Published: 22 August 2005



The identification of promoter regions that are regulated by a given transcription factor has traditionally relied upon the identification and distributions of binding sites recognized by the factor. In this study, we have developed a tandem machine learning approach for the identification of regulatory target genes based on these parameters and on the corresponding binding site information contents that measure the affinities of the factor for these cognate elements.
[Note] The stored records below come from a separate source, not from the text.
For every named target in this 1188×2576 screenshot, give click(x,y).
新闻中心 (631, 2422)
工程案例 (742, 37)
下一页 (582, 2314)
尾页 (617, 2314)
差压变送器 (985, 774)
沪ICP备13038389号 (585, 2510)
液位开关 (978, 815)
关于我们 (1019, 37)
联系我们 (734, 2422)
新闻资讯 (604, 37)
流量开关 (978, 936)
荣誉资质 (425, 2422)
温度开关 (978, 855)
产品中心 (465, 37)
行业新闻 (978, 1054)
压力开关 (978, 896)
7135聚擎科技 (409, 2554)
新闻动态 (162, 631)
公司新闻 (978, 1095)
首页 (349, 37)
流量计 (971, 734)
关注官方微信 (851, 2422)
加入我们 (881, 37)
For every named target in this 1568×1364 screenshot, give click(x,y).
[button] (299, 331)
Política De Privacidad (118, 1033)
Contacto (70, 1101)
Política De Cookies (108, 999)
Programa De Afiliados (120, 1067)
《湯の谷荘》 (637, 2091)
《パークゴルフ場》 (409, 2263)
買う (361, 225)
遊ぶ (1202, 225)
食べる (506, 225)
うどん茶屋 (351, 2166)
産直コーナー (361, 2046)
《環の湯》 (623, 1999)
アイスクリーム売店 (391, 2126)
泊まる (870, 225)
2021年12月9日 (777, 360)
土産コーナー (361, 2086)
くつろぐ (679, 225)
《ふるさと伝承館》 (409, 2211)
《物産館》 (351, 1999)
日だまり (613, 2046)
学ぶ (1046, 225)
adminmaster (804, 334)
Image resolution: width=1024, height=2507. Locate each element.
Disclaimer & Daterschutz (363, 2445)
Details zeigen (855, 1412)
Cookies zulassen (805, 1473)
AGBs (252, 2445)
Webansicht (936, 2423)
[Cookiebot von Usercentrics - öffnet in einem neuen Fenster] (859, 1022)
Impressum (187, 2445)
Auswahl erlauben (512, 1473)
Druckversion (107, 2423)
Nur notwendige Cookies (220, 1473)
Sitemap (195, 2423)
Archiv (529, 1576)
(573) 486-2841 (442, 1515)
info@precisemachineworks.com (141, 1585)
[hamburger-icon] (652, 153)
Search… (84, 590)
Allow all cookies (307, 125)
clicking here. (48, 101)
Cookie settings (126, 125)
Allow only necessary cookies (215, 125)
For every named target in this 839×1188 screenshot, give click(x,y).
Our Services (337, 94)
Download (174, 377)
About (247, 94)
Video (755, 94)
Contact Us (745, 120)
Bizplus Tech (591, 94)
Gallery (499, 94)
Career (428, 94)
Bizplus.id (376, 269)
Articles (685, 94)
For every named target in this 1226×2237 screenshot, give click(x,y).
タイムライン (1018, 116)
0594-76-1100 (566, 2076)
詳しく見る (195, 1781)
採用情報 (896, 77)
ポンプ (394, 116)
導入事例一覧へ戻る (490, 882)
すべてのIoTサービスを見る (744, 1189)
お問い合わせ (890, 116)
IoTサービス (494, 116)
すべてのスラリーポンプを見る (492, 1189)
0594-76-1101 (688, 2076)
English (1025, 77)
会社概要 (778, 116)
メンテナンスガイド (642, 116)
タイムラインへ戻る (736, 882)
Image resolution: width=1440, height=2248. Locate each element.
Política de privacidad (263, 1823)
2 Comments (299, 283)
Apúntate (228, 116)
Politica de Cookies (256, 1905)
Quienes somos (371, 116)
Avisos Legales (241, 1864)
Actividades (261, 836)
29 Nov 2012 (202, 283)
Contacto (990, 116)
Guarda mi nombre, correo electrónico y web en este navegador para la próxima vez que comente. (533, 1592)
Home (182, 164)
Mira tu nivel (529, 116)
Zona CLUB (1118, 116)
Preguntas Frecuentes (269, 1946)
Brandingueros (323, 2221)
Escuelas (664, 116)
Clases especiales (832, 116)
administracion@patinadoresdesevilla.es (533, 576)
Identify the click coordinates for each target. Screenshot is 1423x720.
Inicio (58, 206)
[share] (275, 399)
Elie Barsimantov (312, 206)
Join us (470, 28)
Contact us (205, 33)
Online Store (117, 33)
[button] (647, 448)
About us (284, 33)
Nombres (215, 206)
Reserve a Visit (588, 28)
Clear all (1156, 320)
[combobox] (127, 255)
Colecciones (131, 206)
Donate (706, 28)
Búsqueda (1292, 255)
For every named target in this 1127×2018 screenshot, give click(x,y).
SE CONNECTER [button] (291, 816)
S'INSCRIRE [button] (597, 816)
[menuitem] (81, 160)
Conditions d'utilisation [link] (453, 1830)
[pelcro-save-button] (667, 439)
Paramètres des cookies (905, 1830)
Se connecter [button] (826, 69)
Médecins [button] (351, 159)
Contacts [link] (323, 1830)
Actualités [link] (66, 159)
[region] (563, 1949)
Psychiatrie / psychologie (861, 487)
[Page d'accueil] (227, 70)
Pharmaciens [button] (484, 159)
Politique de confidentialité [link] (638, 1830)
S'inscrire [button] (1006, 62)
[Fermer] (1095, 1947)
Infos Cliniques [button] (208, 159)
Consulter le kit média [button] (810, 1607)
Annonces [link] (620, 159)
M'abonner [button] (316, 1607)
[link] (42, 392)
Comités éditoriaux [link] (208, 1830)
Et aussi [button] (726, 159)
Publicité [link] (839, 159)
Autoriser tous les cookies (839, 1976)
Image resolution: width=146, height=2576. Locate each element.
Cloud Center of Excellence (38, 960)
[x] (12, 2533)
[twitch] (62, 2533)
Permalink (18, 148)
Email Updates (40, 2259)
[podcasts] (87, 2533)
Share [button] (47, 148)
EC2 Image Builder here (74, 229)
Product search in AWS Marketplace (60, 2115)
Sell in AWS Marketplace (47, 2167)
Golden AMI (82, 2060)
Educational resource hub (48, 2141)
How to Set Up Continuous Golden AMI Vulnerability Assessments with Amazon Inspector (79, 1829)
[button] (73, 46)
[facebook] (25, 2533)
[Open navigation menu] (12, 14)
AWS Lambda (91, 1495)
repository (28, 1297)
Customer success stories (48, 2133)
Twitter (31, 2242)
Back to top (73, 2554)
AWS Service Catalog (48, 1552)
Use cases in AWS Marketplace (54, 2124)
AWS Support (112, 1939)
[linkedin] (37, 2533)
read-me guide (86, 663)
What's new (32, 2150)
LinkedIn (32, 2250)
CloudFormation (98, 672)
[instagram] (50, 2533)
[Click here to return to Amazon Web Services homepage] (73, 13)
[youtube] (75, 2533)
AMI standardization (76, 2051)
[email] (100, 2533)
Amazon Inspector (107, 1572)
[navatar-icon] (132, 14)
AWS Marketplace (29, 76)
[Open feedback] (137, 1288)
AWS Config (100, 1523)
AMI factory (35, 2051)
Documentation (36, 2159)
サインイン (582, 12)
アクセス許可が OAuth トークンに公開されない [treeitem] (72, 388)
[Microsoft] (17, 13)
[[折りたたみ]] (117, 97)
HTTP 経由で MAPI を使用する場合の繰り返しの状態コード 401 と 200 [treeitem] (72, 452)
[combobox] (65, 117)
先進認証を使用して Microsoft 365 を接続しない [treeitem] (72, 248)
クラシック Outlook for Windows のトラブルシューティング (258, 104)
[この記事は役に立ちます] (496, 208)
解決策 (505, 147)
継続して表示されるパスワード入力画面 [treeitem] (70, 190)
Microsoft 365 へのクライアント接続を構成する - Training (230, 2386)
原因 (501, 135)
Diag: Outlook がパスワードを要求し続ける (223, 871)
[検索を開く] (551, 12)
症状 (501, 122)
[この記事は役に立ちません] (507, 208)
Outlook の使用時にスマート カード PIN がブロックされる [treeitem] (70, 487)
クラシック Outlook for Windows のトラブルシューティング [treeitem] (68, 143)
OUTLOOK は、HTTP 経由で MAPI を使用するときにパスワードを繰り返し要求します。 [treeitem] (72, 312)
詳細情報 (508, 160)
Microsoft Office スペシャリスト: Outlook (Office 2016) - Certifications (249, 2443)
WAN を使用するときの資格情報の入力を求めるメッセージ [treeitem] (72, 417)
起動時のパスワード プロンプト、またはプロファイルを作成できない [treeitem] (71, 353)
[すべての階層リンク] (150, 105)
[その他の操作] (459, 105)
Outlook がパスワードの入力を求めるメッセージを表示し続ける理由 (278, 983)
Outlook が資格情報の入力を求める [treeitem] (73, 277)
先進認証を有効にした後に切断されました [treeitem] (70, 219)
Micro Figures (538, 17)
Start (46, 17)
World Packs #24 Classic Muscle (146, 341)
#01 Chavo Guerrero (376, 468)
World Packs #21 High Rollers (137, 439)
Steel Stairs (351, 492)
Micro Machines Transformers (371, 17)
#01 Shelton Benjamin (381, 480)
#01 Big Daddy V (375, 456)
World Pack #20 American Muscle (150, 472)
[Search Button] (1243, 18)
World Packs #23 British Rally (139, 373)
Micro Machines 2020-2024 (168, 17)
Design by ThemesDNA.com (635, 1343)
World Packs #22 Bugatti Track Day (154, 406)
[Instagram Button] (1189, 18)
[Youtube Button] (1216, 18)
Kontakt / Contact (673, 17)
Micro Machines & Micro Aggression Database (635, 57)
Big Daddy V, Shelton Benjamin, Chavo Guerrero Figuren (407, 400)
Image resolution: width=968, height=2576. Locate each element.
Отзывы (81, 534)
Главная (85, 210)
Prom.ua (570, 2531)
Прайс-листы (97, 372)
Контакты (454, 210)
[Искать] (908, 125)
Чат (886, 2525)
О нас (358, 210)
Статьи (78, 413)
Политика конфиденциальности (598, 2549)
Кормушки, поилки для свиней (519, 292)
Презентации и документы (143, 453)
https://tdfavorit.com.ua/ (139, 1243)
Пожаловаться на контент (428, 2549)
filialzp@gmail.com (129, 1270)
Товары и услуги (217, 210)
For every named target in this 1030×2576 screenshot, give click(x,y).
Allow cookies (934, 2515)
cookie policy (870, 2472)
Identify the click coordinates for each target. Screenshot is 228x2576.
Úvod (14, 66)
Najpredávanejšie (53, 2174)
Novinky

This method has been validated using models of DNA binding sites recognized by the xenobiotic-sensitive nuclear receptor, PXR/RXRα, for target genes within the human genome. An information theory-based weight matrix was first derived and refined from known PXR/RXRα binding sites. The promoter region of candidate genes was scanned with the weight matrix. A novel information density-based clustering algorithm was then used to identify clusters of information rich sites. Finally, transformed data representing metrics of location, strength and clustering of binding sites were used for classification of promoter regions using an ensemble approach involving neural networks, decision trees and Naïve Bayesian classification. The method was evaluated on a set of 24 known target genes and 288 genes known not to be regulated by PXR/RXRα. We report an average accuracy (proportion of correctly classified promoter regions) of 71%, sensitivity of 73%, and specificity of 70%, based on multiple cross-validation and the leave-one-out strategy. The performance on a test set of 13 genes showed that 10 were correctly classified.


We have developed a machine learning approach for the successful detection of gene targets for transcription factors with high accuracy. The method has been validated for the transcription factor PXR/RXRα and has the potential to be extended to other transcription factors.